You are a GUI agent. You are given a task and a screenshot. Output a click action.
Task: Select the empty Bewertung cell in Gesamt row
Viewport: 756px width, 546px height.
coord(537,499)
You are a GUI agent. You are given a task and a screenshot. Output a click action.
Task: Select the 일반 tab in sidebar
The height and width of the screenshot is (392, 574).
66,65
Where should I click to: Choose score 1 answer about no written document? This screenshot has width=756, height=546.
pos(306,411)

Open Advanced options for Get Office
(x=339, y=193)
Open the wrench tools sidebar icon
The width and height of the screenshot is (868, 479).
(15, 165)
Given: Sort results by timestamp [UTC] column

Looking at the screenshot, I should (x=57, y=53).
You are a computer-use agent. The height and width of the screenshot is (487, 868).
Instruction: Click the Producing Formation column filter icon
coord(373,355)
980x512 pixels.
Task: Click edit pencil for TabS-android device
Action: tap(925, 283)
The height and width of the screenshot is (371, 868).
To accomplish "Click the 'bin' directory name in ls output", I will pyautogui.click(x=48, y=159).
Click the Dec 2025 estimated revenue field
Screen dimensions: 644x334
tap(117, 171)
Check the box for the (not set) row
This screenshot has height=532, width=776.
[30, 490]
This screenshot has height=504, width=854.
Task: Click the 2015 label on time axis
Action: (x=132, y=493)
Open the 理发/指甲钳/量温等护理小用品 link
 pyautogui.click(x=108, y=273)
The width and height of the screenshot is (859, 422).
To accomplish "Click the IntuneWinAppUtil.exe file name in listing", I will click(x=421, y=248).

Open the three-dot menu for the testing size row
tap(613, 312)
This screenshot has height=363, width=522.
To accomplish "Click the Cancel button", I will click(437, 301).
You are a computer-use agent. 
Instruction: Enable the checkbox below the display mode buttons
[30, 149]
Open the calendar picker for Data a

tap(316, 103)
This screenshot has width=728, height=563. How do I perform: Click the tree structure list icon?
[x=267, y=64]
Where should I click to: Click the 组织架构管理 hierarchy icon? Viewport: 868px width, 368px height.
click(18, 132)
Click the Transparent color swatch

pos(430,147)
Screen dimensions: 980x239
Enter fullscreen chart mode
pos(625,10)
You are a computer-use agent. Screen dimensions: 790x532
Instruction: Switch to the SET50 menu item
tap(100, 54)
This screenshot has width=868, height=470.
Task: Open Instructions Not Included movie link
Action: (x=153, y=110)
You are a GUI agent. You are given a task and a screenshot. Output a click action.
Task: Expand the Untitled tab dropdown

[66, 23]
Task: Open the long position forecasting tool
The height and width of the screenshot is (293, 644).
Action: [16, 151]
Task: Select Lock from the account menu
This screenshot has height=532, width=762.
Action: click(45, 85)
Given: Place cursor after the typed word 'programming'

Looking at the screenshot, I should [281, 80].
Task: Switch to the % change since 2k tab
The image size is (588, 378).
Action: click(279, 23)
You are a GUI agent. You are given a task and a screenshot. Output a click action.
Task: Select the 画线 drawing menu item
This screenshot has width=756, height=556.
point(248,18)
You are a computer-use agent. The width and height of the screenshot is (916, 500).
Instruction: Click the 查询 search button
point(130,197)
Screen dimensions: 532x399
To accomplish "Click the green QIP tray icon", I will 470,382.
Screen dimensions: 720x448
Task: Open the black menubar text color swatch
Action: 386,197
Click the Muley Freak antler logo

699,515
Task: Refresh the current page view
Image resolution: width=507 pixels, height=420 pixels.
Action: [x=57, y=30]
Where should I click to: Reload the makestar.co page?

#### TASK STATEMENT
Wherever a line of the data holds "computer", copy that line.

#### EXERCISE ANSWER
You are a computer-use agent. The height and width of the screenshot is (487, 868).
You are a computer-use agent. 
You are a computer-use agent. Screen dimensions: 790x532
You are a computer-use agent. The width and height of the screenshot is (916, 500).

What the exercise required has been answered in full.